* **EXERCISE TASK A**:
In the Forester Wilderness review, could you rewrite the stretch from "Plastic Cladding and" through "are slightly redesigned.", changing "keen eye" to "sharp eye"?
* **EXERCISE TASK B**:
According to the Forester Wilderness review, what is the base MSRP of the Wilderness trim?
* **EXERCISE TASK C**:
Could you continue the Forester Wilderness review from where it stops?
* BEGIN TEXT EXTRACT *
2022 Subaru Forester Wilderness: Your Tough, Winter-Ready SUV

Strong points
  • Smooth ride
  • Pleasant handling, excellent AWD
  • Spacious interior with great visibility
  • Awesome in winter
Weak points
  • A bit louder than other Forester models
  • Only one engine option, no hybrid
Full report

Subaru’s new Wilderness models are taking the spotlight as more rugged and more adventurous variants of popular products. As fate or Mother Nature would have it, we were handed the keys to a 2022 Forester Wilderness during the worst week of February, weather wise.

There was a lot of snow followed by warmer temperatures and then some freezing rain, with more snow to finish the week. Think that would stop us? Heck no. We accepted the challenge and braved the elements—and man, this special new Forester did not disappoint.

Photo: Julien Amado

Plastic Cladding and Beefier Tires

Subaru has made a few changes to its compact SUV for 2022. It takes a keen eye to spot them, but upon closer inspection you’ll notice that the headlights and front fascia are slightly redesigned.

In Wilderness trim, the Forester adds a unique grille, black plastic cladding on the lower body and wheel arches, a raised suspension, rugged-looking 17-inch wheels mounted on all-terrain tires, front and rear skid plates, unique LED fog lights and a matte black hood decal. Pretty much the same stuff you get with the Outback Wilderness introduced a bit earlier.

Photo: Julien Amado

There are several body colours to choose from. Black or grey gives the vehicle a more subtle look, but green or blue (as tested) makes it stand out much further from other models in the lineup. Speaking of which, the Wilderness slots in the top half with a base MSRP of $38,995. That’s $300 below the Limited and $1,600 below the fully loaded Premier.

Who Cares About Snow?

Despite Environment Canada warning drivers against the slippery roads most of the week, we didn’t hesitate to take the Forester out for a spin because we knew it would be up to the task.

The grippy winter tires, exceptional AWD system and safe handling dynamics combined to make us feel completely in control of the situation. For parking manoeuvres, it only took a slightly more direct jab at the throttle to get in or out of a snow-covered or icy parking space.

Photo: Julien Amado

Even a steep driveway was no problem for the Forester Wilderness, and shoveling wasn’t necessary. The only time we had to do something to help the vehicle was when freezing rain fell overnight followed by a bit of snow in the morning. The sheer lack of traction combined with the angle of the driveway was simply too much to overcome.
* END TEXT EXTRACT *
* BEGIN DATA SHOWN *
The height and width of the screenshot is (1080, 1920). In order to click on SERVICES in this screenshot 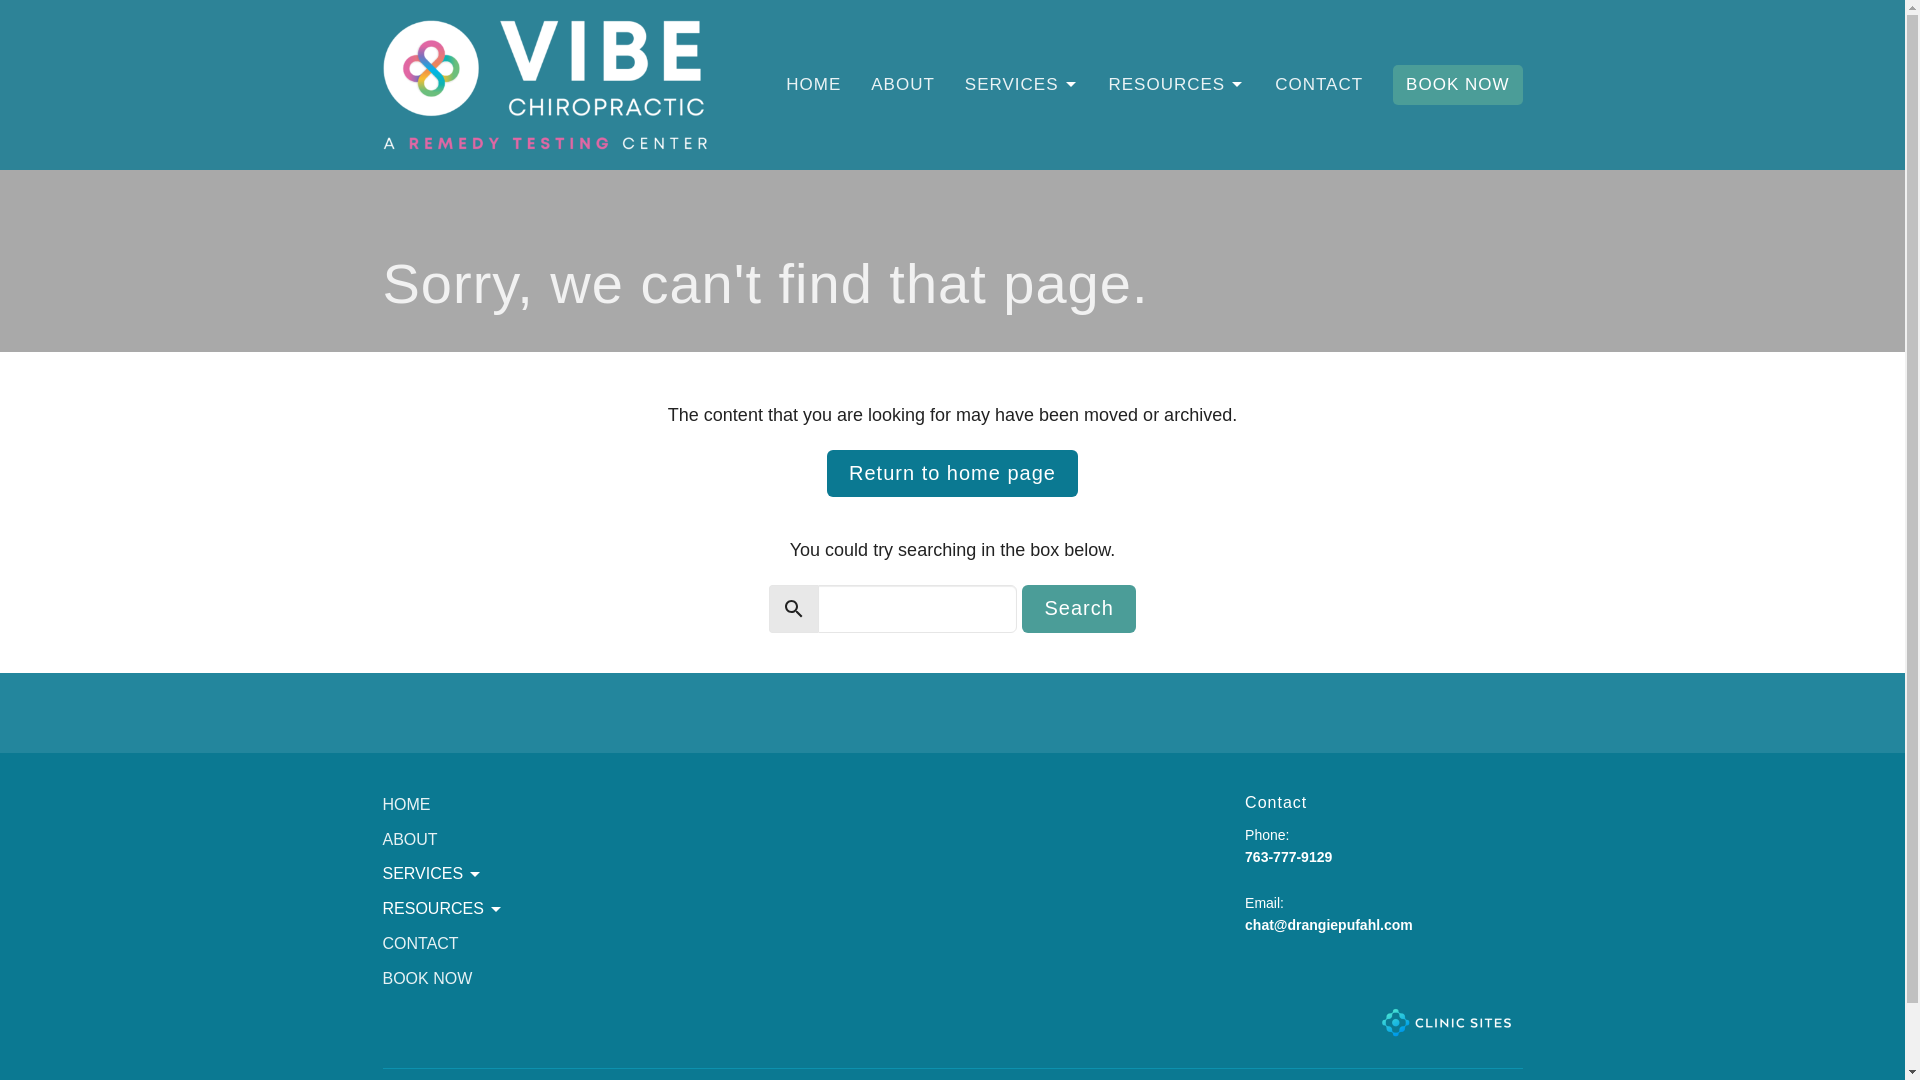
* END DATA SHOWN *
* **OUTPUT A**:
Plastic Cladding and Beefier Tires

Subaru has made a few changes to its compact SUV for 2022. It takes a sharp eye to spot them, but upon closer inspection you’ll notice that the headlights and front fascia are slightly redesigned.

* **OUTPUT B**:
$38,995

* **OUTPUT C**:
This is a machine that proves surefooted and inspires confidence in any season, mind you. Also, the smooth ride is ideal for poorly maintained roads, and the large windows provide excellent visibility all around, which is rare nowadays. Sure, the beefy tires on the Wilderness are a tad louder than the stock ones, especially on the highway, but it’s definitely not a deal-breaker.

The only engine available is a naturally aspirated 2.5-litre four-cylinder that delivers 182 horsepower and 176 pound-feet of torque. It is mated to a continuously variable Lineartronic transmission and Subaru’s symmetrical all-wheel drive system.

Photo: Julien Amado

Overall, performance is decent but nothing to write your mother about. Fuel consumption is officially rated at a combined 9 L/100 km, which is on par with the average non-hybrid compact SUV. On our watch, the Forester Wilderness achieved 12.4 L/100 km due to the cold temperatures and significant amount of snow on the road. Also, half of our trips took place around town.

It’s too bad that Subaru doesn’t offer alternative engine options including hybrid variants like the Toyota RAV4, Hyundai Tucson and others. Considering how steep gas prices have gotten, many potential customers would be interested, for sure.

Photo: Julien Amado

Spacious and Practical

The Subaru Forester does stand out from the competition with a spacious interior, exceptional visibility and a large cargo area that expands from 762 litres to 1,957 litres when you fold the rear seats down.

Fit and finish is adequate despite some hard plastics in many areas. The controls are logically positioned and the most important ones (HVAC system, heated seats, etc.) don’t force you to go through the on-screen menus. Technology is big for a number of people, but physical buttons will always prove safer and more convenient to use while driving.

Photo: Julien Amado

At the end of the day, the 2022 Subaru Forester Wilderness might be the best all-around, all-weather SUV for small families. Canadian winters and roads can be rough, but this smooth sailor will confidently take you everywhere you want to go.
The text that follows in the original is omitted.